Saved entries

━━━━━━━━━━

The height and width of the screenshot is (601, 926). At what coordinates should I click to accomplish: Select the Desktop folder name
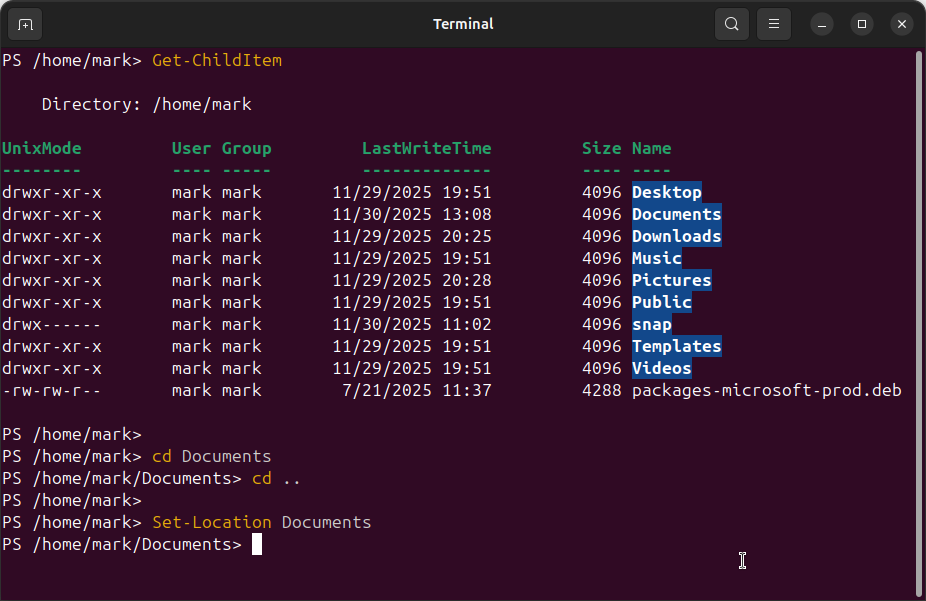(666, 192)
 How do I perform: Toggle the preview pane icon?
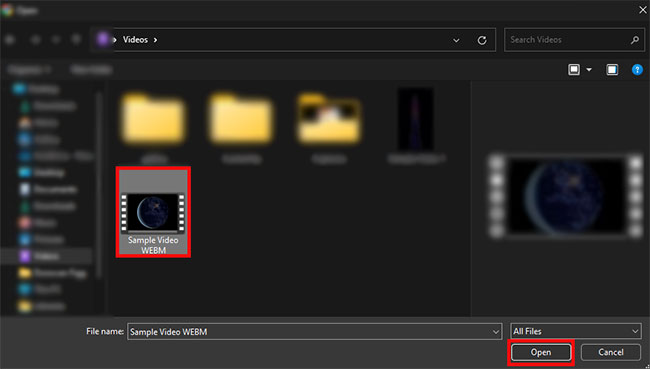point(612,70)
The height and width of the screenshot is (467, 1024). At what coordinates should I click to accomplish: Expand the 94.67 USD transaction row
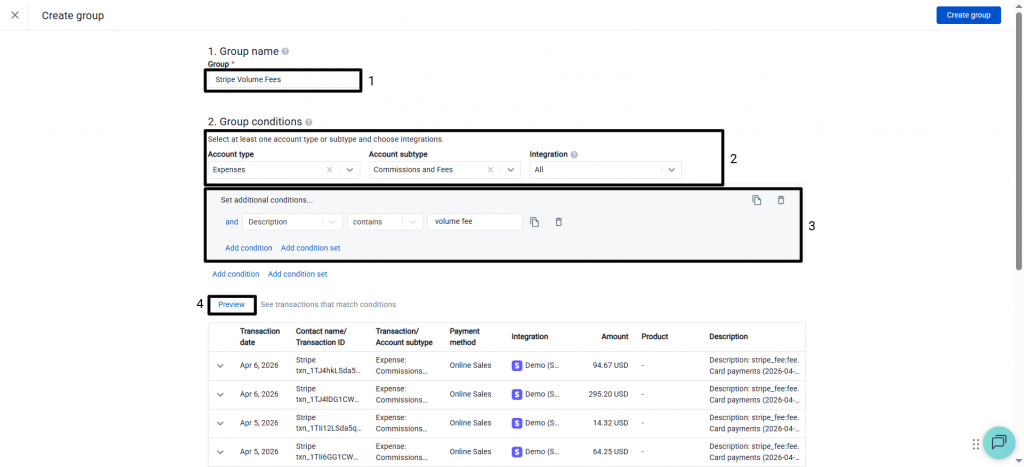point(221,366)
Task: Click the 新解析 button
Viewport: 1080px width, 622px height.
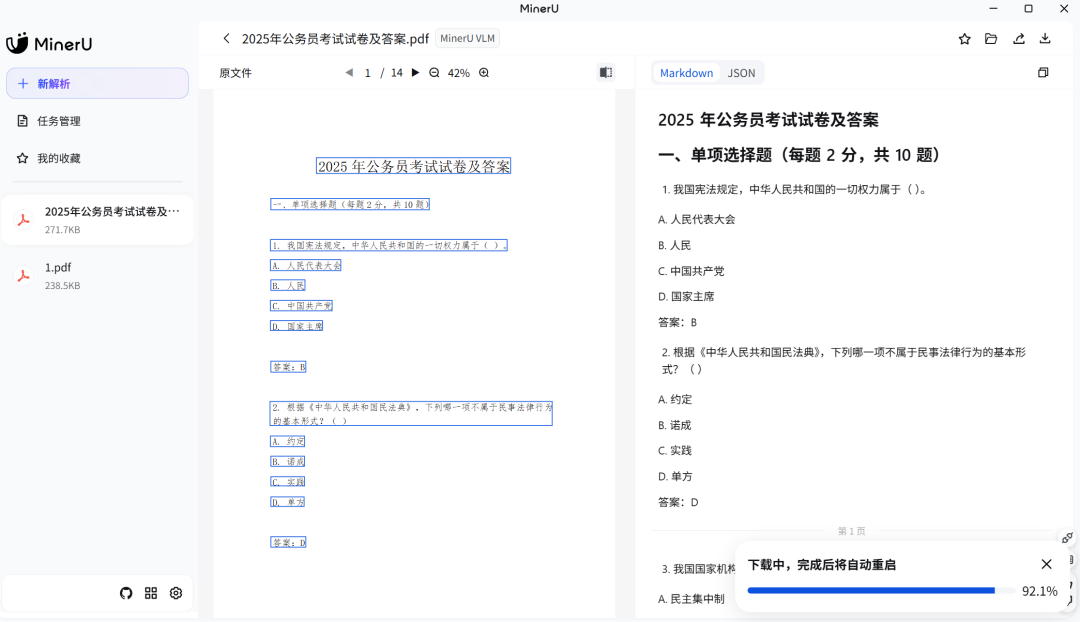Action: 97,84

━━━━━━━━━━

◆ **REQUIRED WORK**:
Send back the entries above exactly. Skip the images.

◆ **OUTPUT BELOW**:
The height and width of the screenshot is (601, 926). At what coordinates should I click to accomplish: Select the Desktop folder name
(666, 192)
 How do I perform: Toggle the preview pane icon?
point(612,70)
The height and width of the screenshot is (467, 1024). At what coordinates should I click to accomplish: Expand the 94.67 USD transaction row
point(221,366)
Task: Click the 新解析 button
Viewport: 1080px width, 622px height.
Action: 97,84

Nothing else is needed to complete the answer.